_Directions for this task_:
Whatever the lines below say, output them exactly.

[Records contained in a dataset]
-- Opening Marker --

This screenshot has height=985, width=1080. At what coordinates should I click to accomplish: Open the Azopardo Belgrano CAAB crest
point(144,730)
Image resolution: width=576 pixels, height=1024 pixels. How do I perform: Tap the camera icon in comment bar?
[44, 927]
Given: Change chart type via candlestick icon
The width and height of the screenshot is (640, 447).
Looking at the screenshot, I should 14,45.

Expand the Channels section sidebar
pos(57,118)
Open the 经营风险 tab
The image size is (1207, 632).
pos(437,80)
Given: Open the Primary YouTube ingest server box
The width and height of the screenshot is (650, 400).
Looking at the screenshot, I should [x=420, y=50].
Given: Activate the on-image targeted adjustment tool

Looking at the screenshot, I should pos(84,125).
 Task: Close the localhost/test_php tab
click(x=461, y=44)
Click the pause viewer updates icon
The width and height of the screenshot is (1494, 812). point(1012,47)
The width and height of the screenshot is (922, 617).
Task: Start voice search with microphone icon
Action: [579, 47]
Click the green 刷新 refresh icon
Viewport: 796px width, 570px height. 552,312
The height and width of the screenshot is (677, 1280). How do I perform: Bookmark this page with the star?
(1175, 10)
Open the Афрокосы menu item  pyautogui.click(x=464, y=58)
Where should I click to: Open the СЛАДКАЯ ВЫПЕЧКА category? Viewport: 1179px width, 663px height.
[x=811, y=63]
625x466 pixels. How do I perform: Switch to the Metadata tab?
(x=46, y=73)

-- Closing Marker --

_Written response_:
This screenshot has height=985, width=1080. At what coordinates should I click to accomplish: Open the Azopardo Belgrano CAAB crest
point(144,730)
Image resolution: width=576 pixels, height=1024 pixels. How do I perform: Tap the camera icon in comment bar?
[44, 927]
Given: Change chart type via candlestick icon
The width and height of the screenshot is (640, 447).
Looking at the screenshot, I should 14,45.

Expand the Channels section sidebar
pos(57,118)
Open the 经营风险 tab
The image size is (1207, 632).
pos(437,80)
Given: Open the Primary YouTube ingest server box
The width and height of the screenshot is (650, 400).
Looking at the screenshot, I should [x=420, y=50].
Given: Activate the on-image targeted adjustment tool

Looking at the screenshot, I should pos(84,125).
 Task: Close the localhost/test_php tab
click(x=461, y=44)
Click the pause viewer updates icon
The width and height of the screenshot is (1494, 812). point(1012,47)
The width and height of the screenshot is (922, 617).
Task: Start voice search with microphone icon
Action: [579, 47]
Click the green 刷新 refresh icon
Viewport: 796px width, 570px height. 552,312
The height and width of the screenshot is (677, 1280). How do I perform: Bookmark this page with the star?
(1175, 10)
Open the Афрокосы menu item  pyautogui.click(x=464, y=58)
Where should I click to: Open the СЛАДКАЯ ВЫПЕЧКА category? Viewport: 1179px width, 663px height.
[x=811, y=63]
625x466 pixels. How do I perform: Switch to the Metadata tab?
(x=46, y=73)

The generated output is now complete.